AMERIQUE / COSTA RICA - ENTRETIEN AVEC MGR GIRARDI QUI PRENDRA LA PAROLE AU CONGRES MISSIONNAIRE AMERICAIN CAM II : « ETRE MISSIONNAIRE AUJOURD’HUI, EN UN TEMPS D’ENORMES POSSIBILITES POUR L’ENGAGEMENT MISSIONNAIRE ET DE GRANDS PROBLEMES QUE REPRESENTENT LES NOUVEAUX AREOPAGES A EVANGELISER »

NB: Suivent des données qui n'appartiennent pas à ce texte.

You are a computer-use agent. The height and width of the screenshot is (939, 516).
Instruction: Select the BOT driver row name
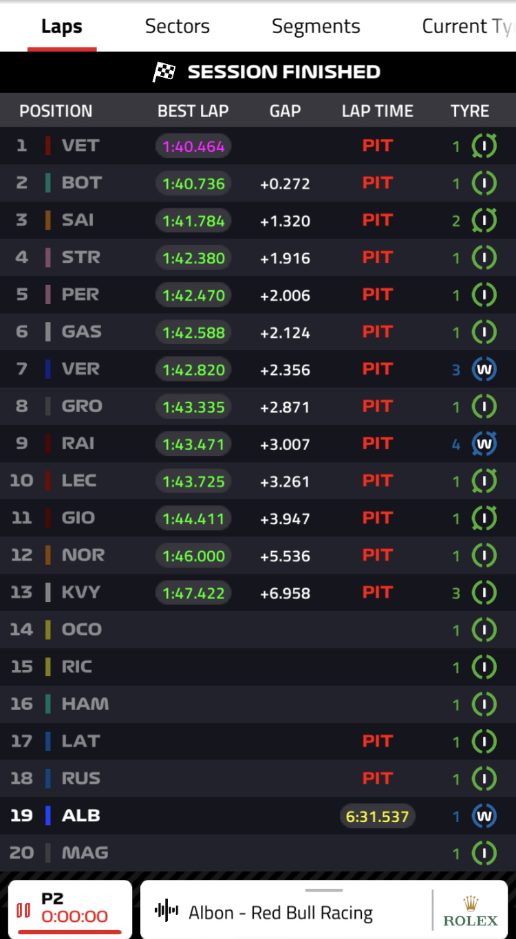coord(81,183)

mercredi, 19 novembre 2003

Tilaran (Agence Fides) – Le Deuxième Congrès Missionnaire Américain, CAM II qui se tiendra du 25 au 30 novembre prochains dans la ville de Guatémala, sera le premier grand événement ecclésial missionnaire du troisième millénaire. Il donnera donc l’occasion de faire un bilan de l’engagement missionnaire non seulement du continent américain, et d’offrir des indications utiles pour l’avenir de la Mission « ad gentes ». L’Agence Fides a posé quelques questions sur ce thème à S. Exc Mgr Girardi, Evêque de Tilaran qui sera un des principaux orateurs à CAM II.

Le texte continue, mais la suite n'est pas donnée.